First it was corn, which was suddenly discovered to be the miracle eco-ingredient for everything from gasoline to plastic films. Now it’s whey, the watery stuff that is left over when you make cheese. A group of European print and packaging companies under the leadership of IRIS, a Spanish research center, say they have discovered that whey protein can be substituted for polymer layers in film for food packaging. By developing a technique for the manufacture of whey-coated plastic films, said to have excellent oxygen barrier and anti-microbial properties, the consortium argues that this new technology improves food safety while at the same time providing bio-based and partly biodegradable packaging. Using a byproduct from cheese production that at present goes straight down the drain in order to create commercial value means killing two economic birds with one ecological stone – which should in theory please everyone.

Also on the ecology front, UK based API, which makes hot and cold foils for the label and narrow web converting sector, is currently working on a patented biodegradable cellulose acetate product which could improve recyclability of foils.

Is the digital label business recession-proof?

The short answer to that is, of course, no. The slightly longer answer is that label converters are still showing a flicker of interest for investing in digital presses. Clever Etiketten in the Hague (Netherlands), for example, was until a few weeks ago a 100 percent flexo printer. Director Michel Tromp explains the decision to “go digital” as a reaction to the smaller and smaller print runs being demanded by Clever’s customers.

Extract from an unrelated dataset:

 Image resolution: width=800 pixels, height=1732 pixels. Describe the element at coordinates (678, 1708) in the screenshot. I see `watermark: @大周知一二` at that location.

“Our customers are getting fewer and fewer guarantees from their customers, such as supermarkets,” says Tromp, “so their orders are for smaller numbers, to keep stocks low. And they are using the opportunity of the greater number of orders to make endless changes to the design or the text. We can now take advantage of that by printing digitally with our new HP Indigo ws4500. The coming months will be tough for everyone, and I foresee that digital printing will supplement the capacity of our flexo presses and undoubtedly also partly replace them.”

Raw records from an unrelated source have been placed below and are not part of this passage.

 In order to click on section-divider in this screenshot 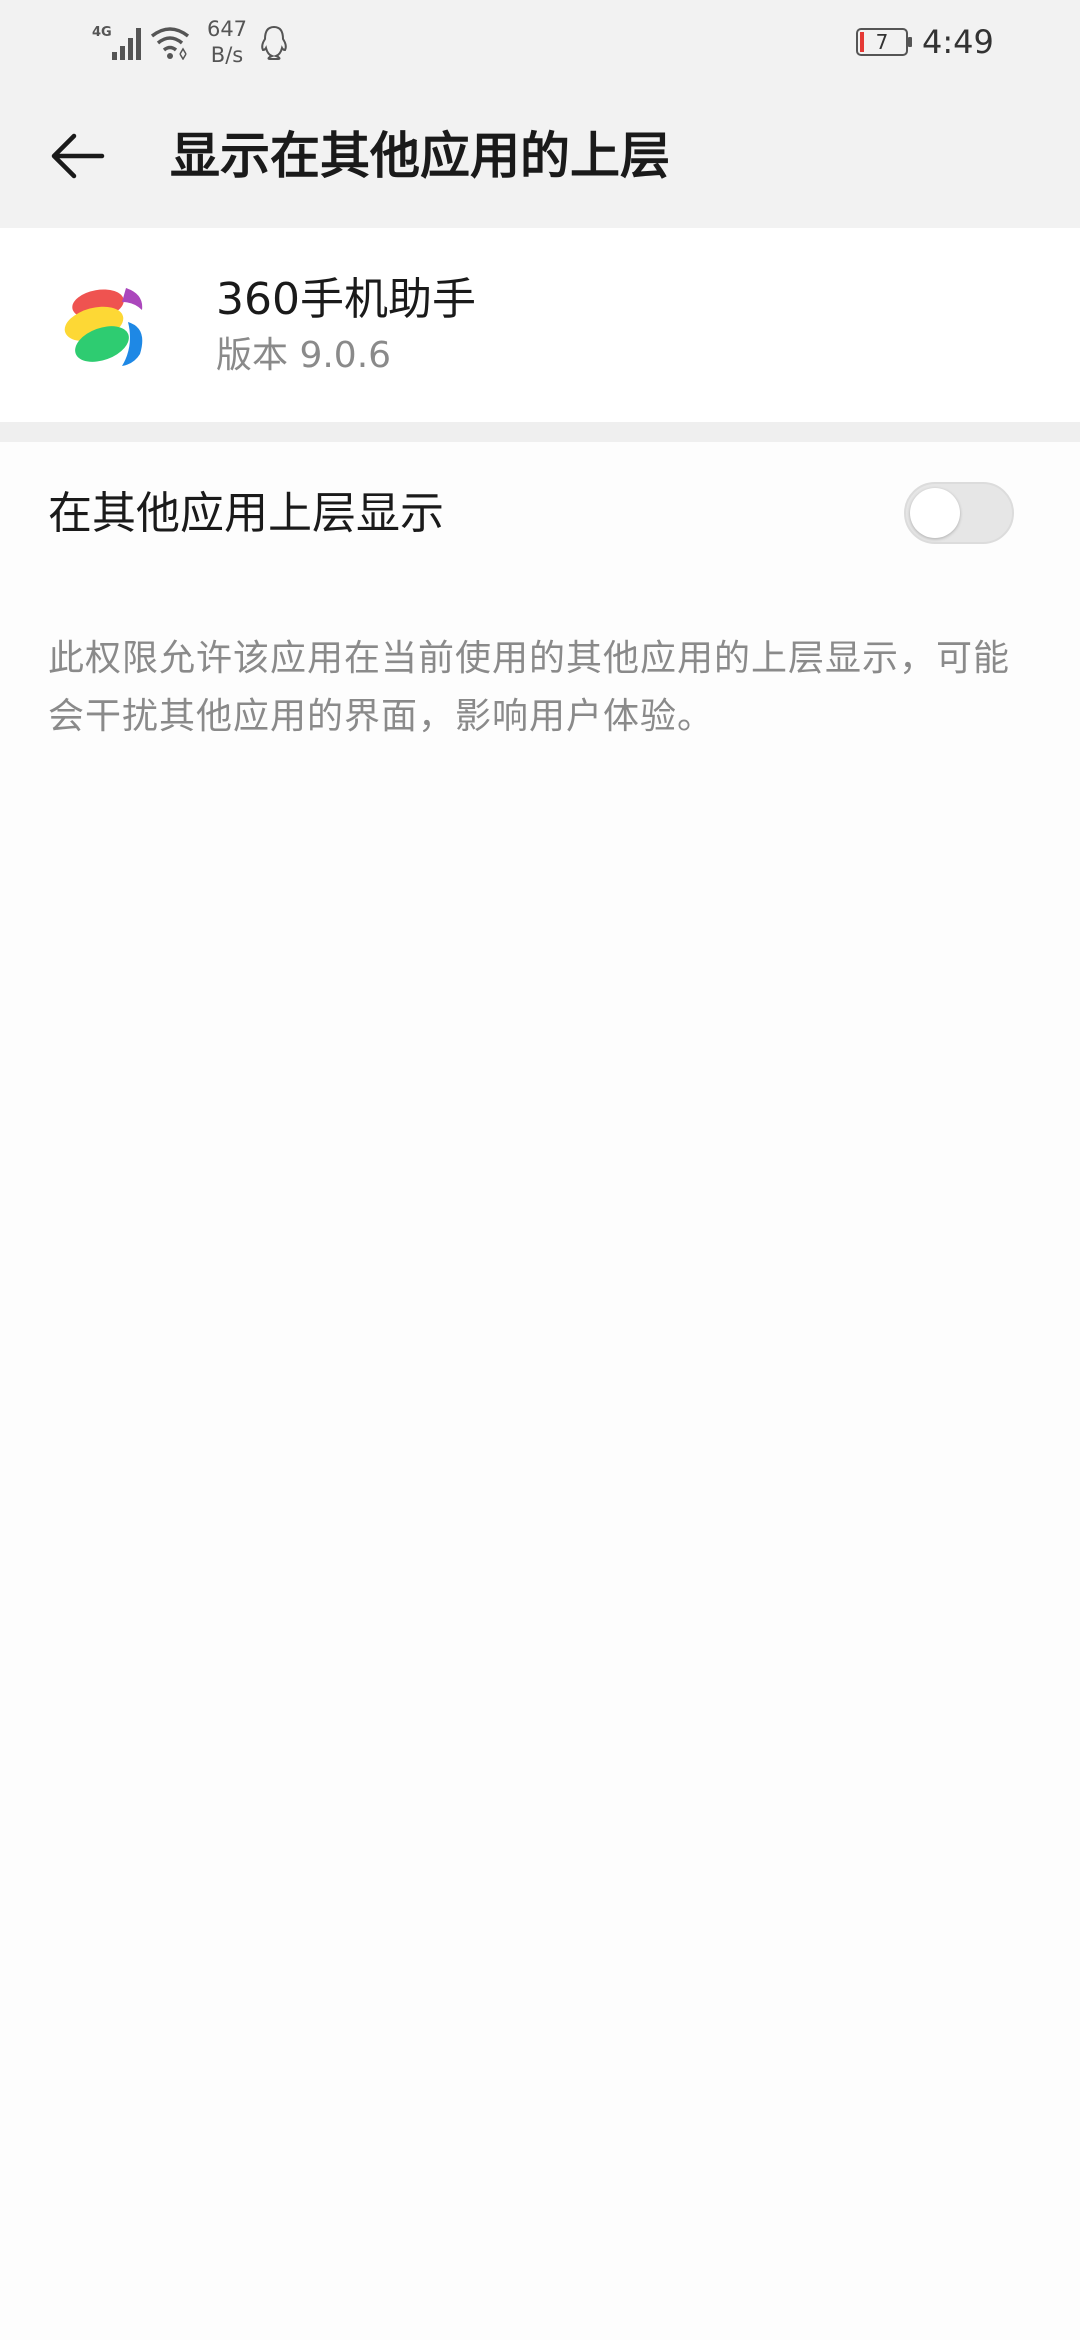, I will do `click(540, 432)`.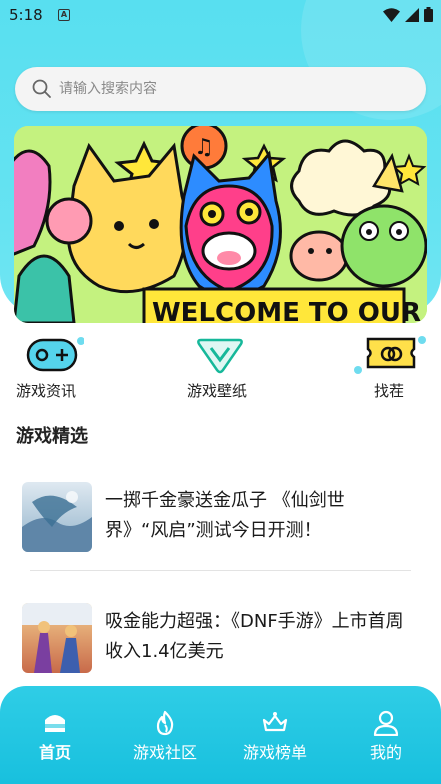  Describe the element at coordinates (218, 391) in the screenshot. I see `quick-nav-label: 游戏壁纸` at that location.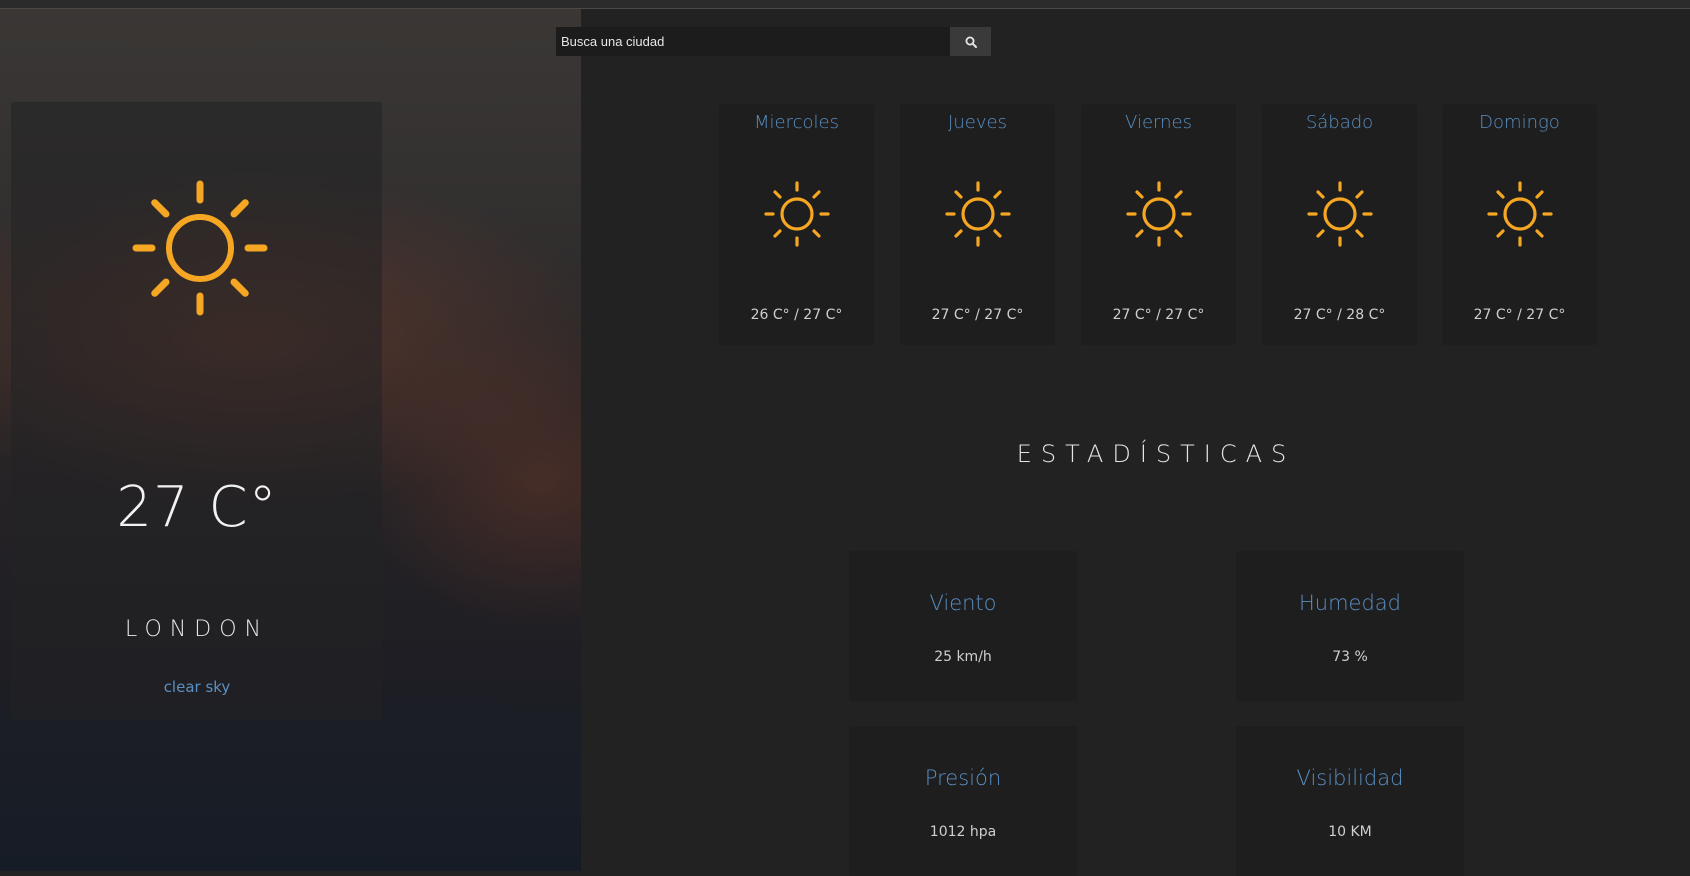 The image size is (1690, 876). I want to click on stat-value: 10 KM, so click(1350, 832).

Another converter who installed a digital press in February is Etiketten-Reissner GmbH in Germany. Reissner is an old hand in the digital printing business, having taken delivery of its first digital press in 2001. Etiketten-Reissner’s customers include direct marketing agencies and companies in the retail and industrial sectors, and the new press, also a ws4500, will make it possible to extend services and deliver even shorter runs, with faster turnaround times, according to the company’s CEO, Richard Reissner.

Cut, cut and cut again

EskoArtwork, based in Ghent (Belgium) and one of the world leaders in prepress technology for the narrow web sector, has also not escaped the chill wind of recession. In February, the company – which employs 900 and had sales of €170 million ($215 million) last year – announced a restructuring plan involving a 10 percent cut in staff. Meanwhile the world’s biggest maker of printing machinery, Heidelberg, has just announced its latest quarterly results, with a loss of €24 million, a sales drop of 19 percent and new orders down by a mind-boggling 42 percent. Worldwide, Heidelberg has already cut more than 2,000 jobs. As well as manufacturing the Speedmaster presses for printing dry labels and packaging, Heidelberg is also a 30 percent owner of Gallus, based in Switzerland.

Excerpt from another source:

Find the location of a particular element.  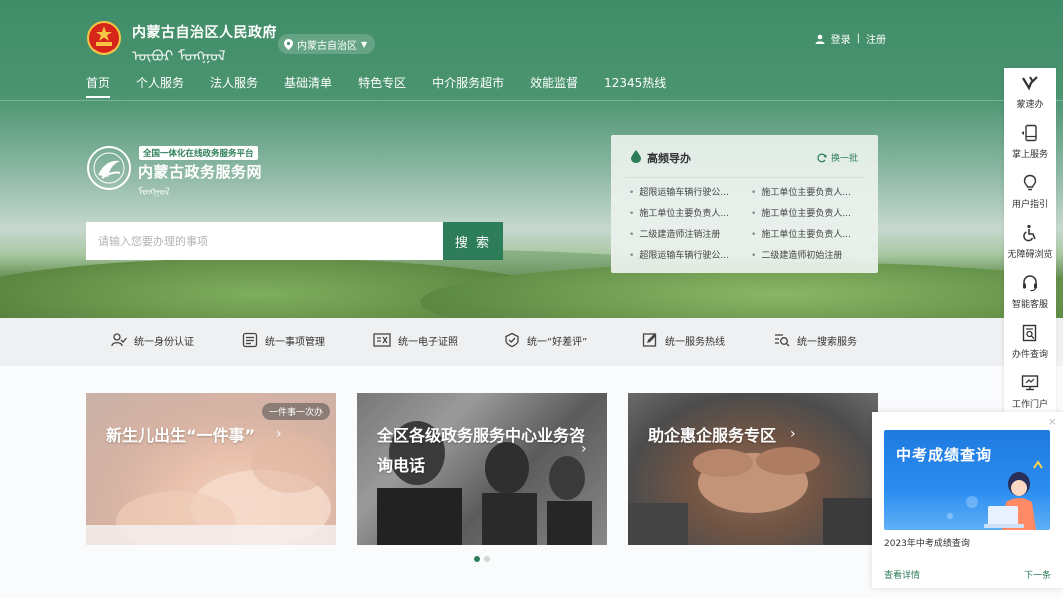

close-icon: × is located at coordinates (1052, 422). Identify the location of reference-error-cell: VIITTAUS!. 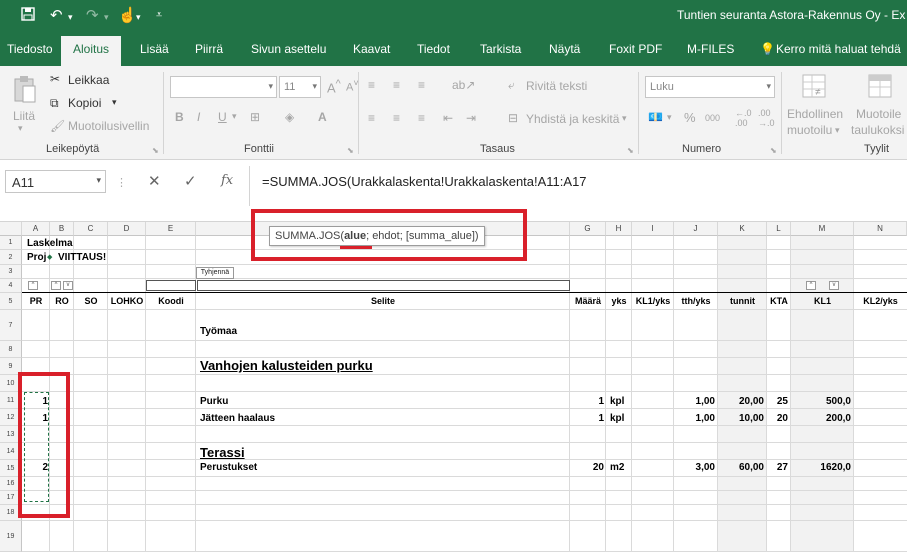
(82, 258).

The demise and promised rebirth of Italy’s Gidue has already been reported in the previous issue of Label & Narrow Web. Other major European press makers are keeping their heads down, but the acute shortage of glowing press releases tells its own story.

And finally: A growth sector for the euro

Euro-zone citizens who suffer from an inferiority complex from living under the shadow of the almighty greenback can take comfort. The European Central Bank has just announced that seizures of forged euro notes were up by 13 percent in 2008. The biggest haul was found in Colombia, of all places, where police raided a clandestine print shop and seized “top quality” forged notes worth €11 million. It is not known who supplied the printing press.